Prenant acte de la faillite de l’imprimé à rendre compte avec suffisamment de rapidité de l’évolution des connaissances et de naviguer dans le maquis des études complémentaires et parfois contradictoires, l’Internet affirme sa suprématie dans le domaine de la recherche documentaire. Mettre à jour ses connaissances pour fonder sa thérapeutique à partir de faits établis, sinon avérés, par la recherche clinique, c’est le but de cette discipline qui a pris essor depuis une bonne dizaine d’années et dont ce livre fait un panorama des possibilités de consultation.
Philippe AMAT tend la main au lecteur pour le guider parmi les nombreux moteurs de recherche proposés aux praticiens. Il en fait le dénombrement et propose le raisonnement méthodique à utiliser pour une interrogation efficace. Feuilleter le Mémento peut, au premier abord affoler le lecteur. En fait, s’il suit sur son ordinateur avec le clavier et la souris durant la lecture, la succession de gestes décrits avec beaucoup de clarté par l’auteur, il s’apercevra que la consultation est aisée et rationnelle. Parmi les différentes bases de données, le choix de Medline est suggéré.
Si l’intérêt et l’importance de cette nouvelle approche de formation continue du praticien de santé sont un renouvellement dans la mise à jour des connaissances, elle me semble plus concerner les médecins prescripteurs que les odontologistes. En effet, les conséquences à long terme des molécules sont parfois imprévues et inattendues, différentes aussi de ce qui est observé sur le court terme d’un traitement. Une constante réévaluation des connaissances est
indispensable, d’autant que paraissent de nouvelles études contradictoires qui remettent en question les plus grandes certitudes.
Dans le domaine de santé bucco-dentaire, les questions qui pousseraient le praticien à interroger les bases de données semblent moins pertinentes. On se doute – pour prendre un exemple sorti du Memento – que le scellement des puits et fissures des faces occlusales des molaires ne peut qu’améliorer l’intégrité de ces dents. Il en va de même de leur fluoration. Qu’importe que le bénéfice soit de 10, 20 ou 30, il y a un bénéfice. Il semble cependant intéressant (et pas uniquement du point de vue de nos organismes de tutelles aux décisions +/- arbitraires) de montrer par exemple que « le scellement des sillons est plus efficace que le vernis fluoré, appliqué deux fois par an, pour prévenir la survenue de caries » et d’aider ainsi praticiens et patients à choisir indépendamment des promesses des fabricants.
Il en va de même pour la question de l’occlusion postérieure croisée chez l’enfant qui serait susceptible de provoquer des troubles articulaires. Les études chez l’enfant apportent une réponse négative, mais si on prend en compte les adultes les résultats s’inversent. La réponse dépend largement de la formulation de la question, mais quel orthodontiste laisserait sans réagir une telle situation chez un enfant en voyant s’établir une asymétrie du visage et une déviation de l’occlusion ?

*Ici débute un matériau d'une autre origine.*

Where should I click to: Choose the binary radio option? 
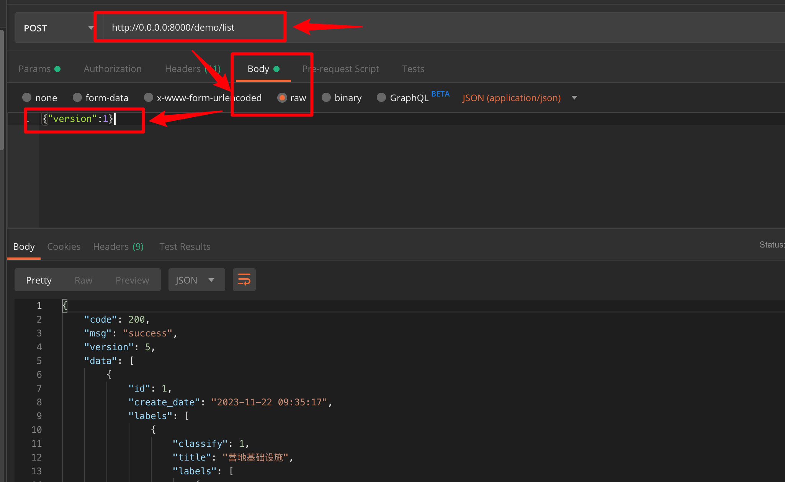coord(326,98)
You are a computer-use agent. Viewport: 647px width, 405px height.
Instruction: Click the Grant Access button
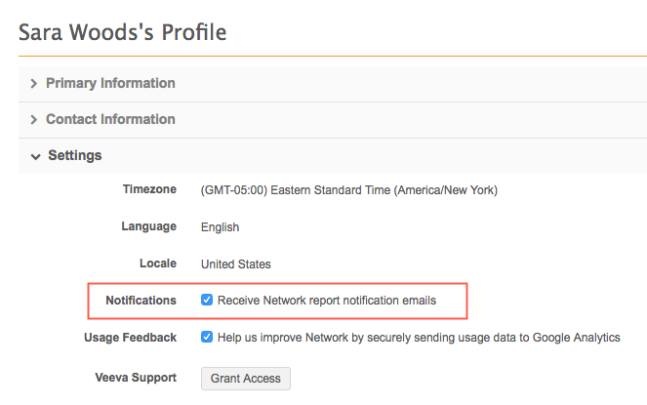245,379
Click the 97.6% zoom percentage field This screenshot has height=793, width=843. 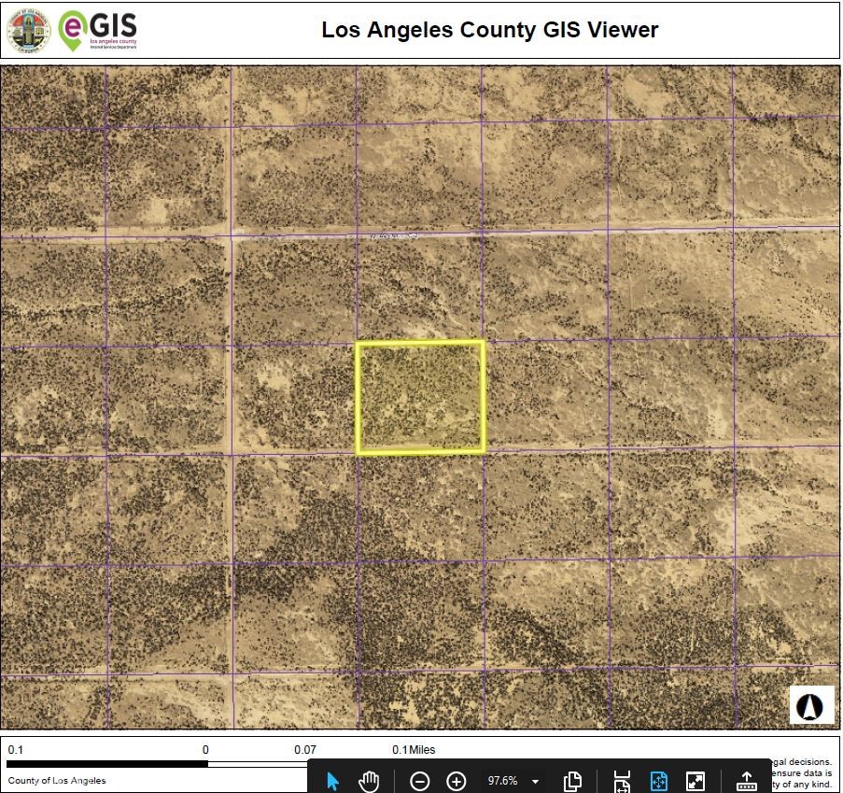pos(502,781)
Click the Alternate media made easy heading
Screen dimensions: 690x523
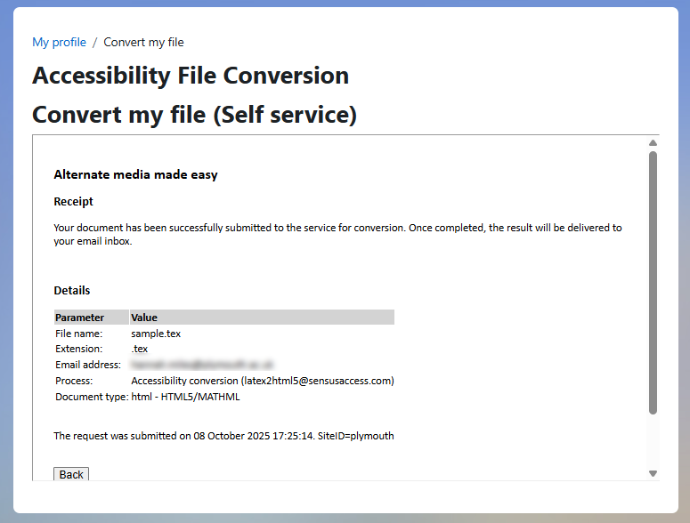pos(135,174)
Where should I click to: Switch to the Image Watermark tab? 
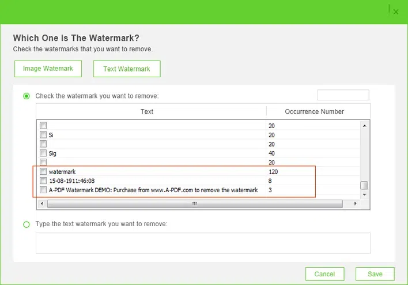click(48, 69)
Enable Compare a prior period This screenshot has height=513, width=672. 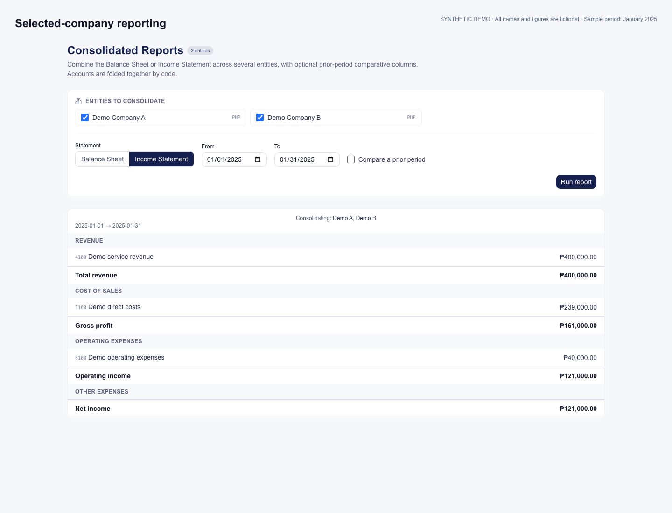click(x=351, y=159)
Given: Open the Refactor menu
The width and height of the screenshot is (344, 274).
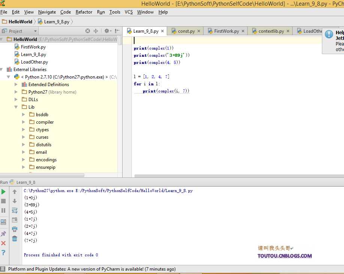Looking at the screenshot, I should [84, 12].
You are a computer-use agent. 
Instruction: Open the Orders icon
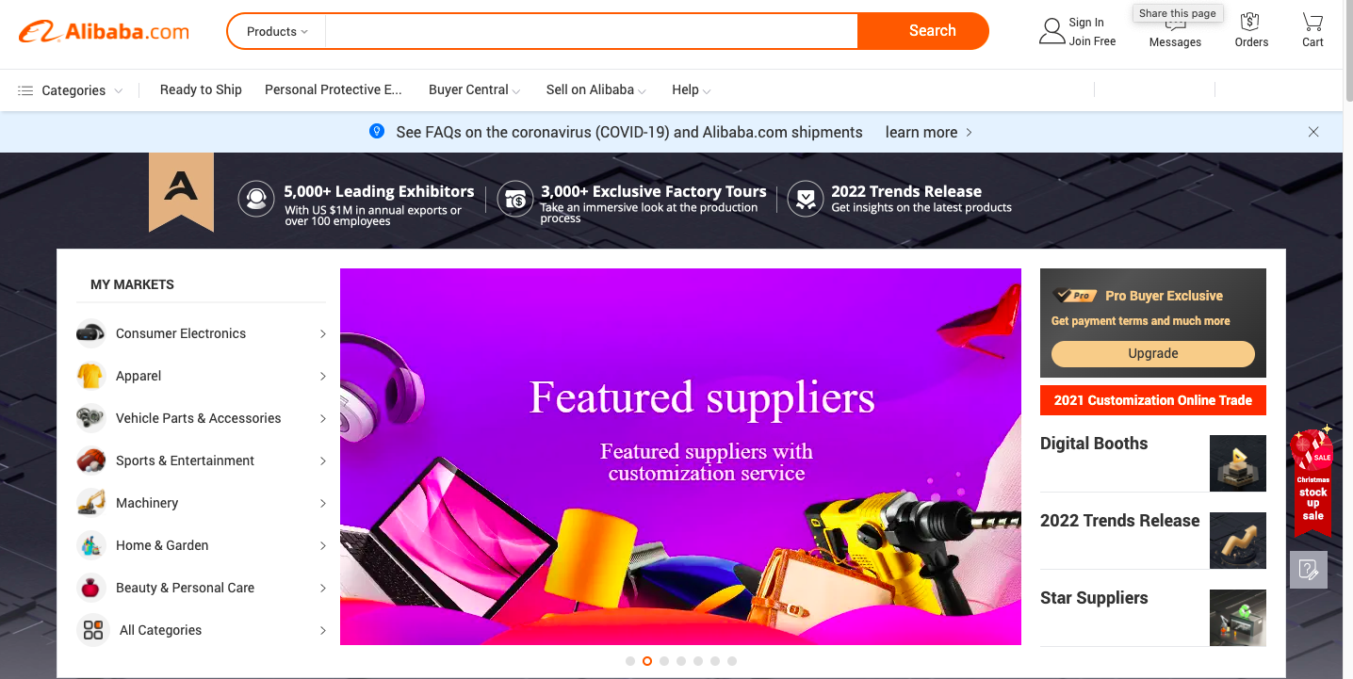click(1250, 22)
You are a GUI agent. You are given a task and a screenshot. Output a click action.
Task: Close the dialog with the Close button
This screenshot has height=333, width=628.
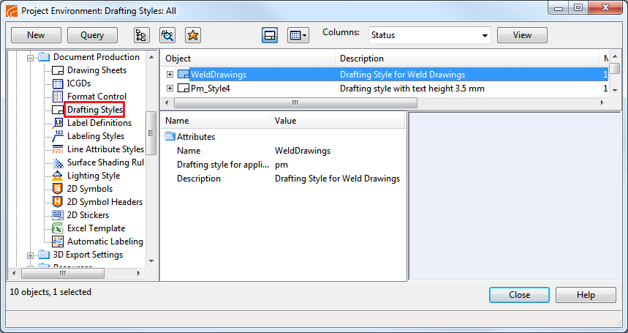[519, 295]
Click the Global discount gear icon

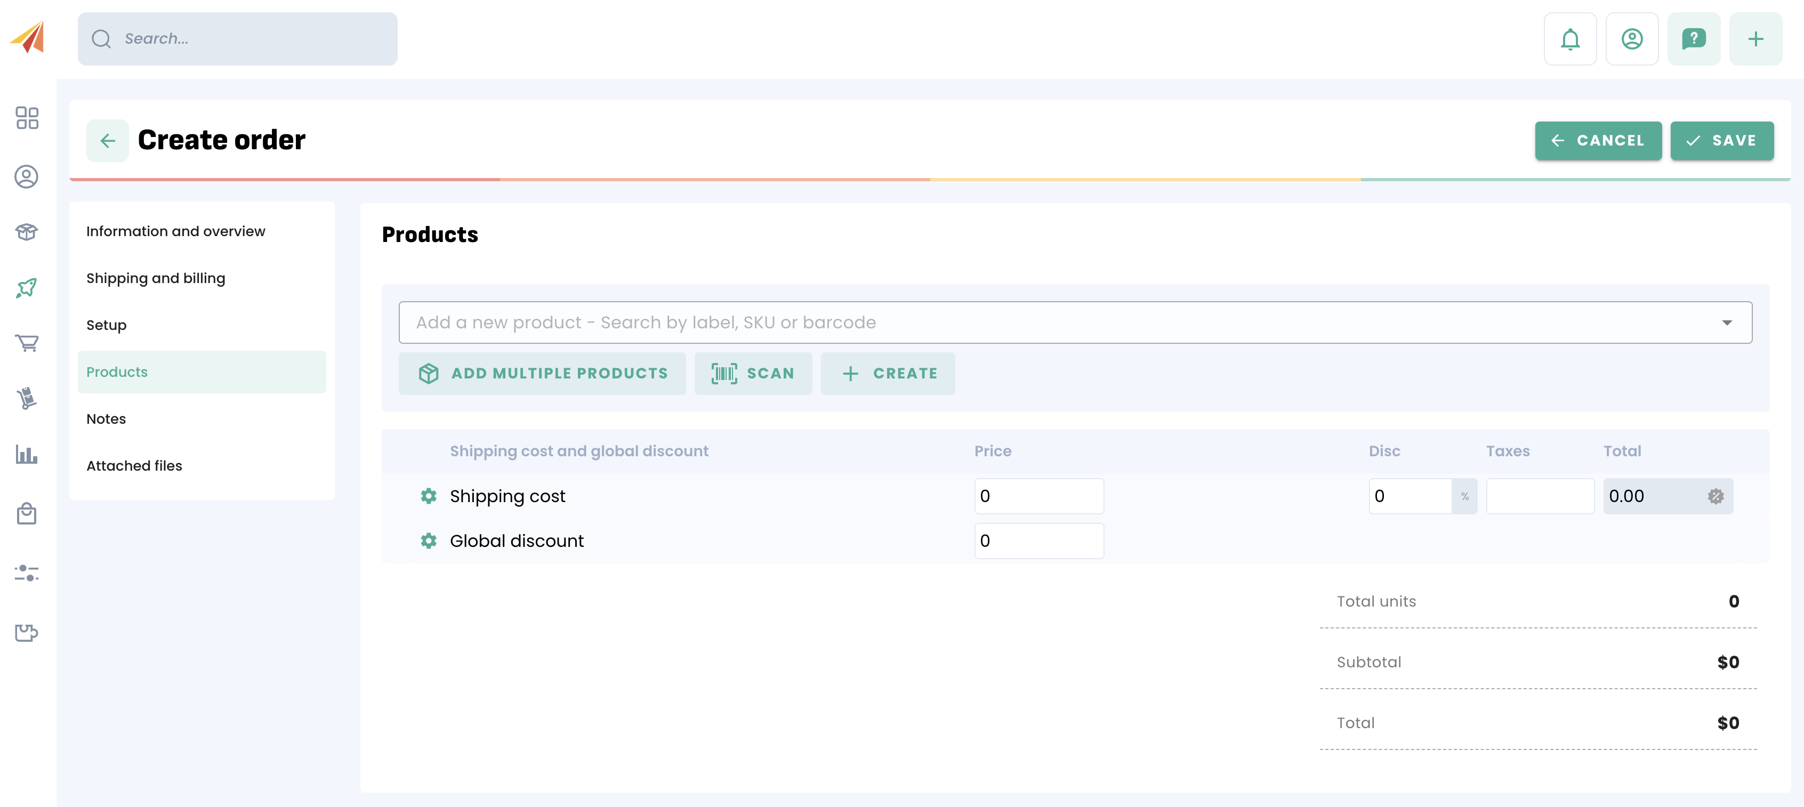[429, 541]
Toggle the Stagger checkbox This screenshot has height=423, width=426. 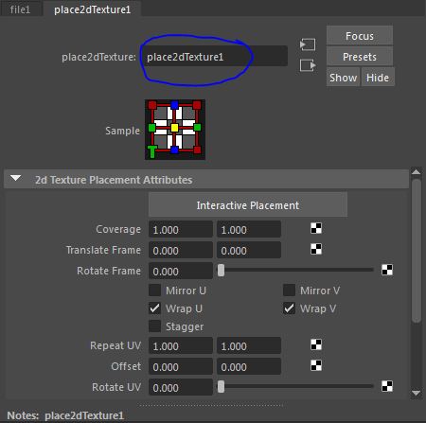tap(154, 326)
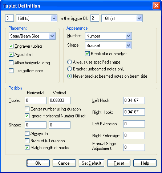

Par ailleurs, il faut redouter ces conférences de consensus qui, si les organismes sociaux s’en mêlent, vont faire régner sur l’exercice libéral un climat totalitaire qui va déposséder le praticien de son autonomie. Dans notre exercice il n’a jusqu’ici pas démérité, et réalisé maintes innovations souvent à l’encontre de l’académisme dominant. Le mieux peut parfois être l’ennemi du bien.
Si je suis un peu réservé pour la consultation dans la pratique quotidienne de ces bases de données, elles me semblent par contre indispensables pour remplacer ces bibliographies interminables qui encombrent le moindre article publié. Elle paraît indispensable à l’étudiant et au chercheur, elle est un formidable outil pour la Formation continue. Le Mémento de Philippe AMAT fournit les adresses des sites à consulter. Avec lui il est possible de consulter les travaux du monde entier sans sortir de sa chambre, et d’y demeurer en repos. Le bonheur donc, selon Pascal.
Par curiosité, j’ai désiré consulter les bases de données sur une question sur laquelle je m’interroge : y a-t-il une relation entre la
Contention orthodontique et la Rééducation corporelle ? La question pourrait être :
Population/patient et/ou problème : chez les patients ayant bénéficié d’un traitement orthodontique…
Intervention : la mise en oeuvre d’une rééducation posturale…
Comparaison : versus l’absence de rééducation posturale…
Issue clinique recherchée : rend-t-elle la contention orthodontique plus efficace ?
La recherche des données publiées avec les termes « Orthodontic retention », « Postural balance », « postural reeducation »… n’apporte aucune réponse.
Voilà un thème de recherches prometteur que je suggère aux jeunes praticiens.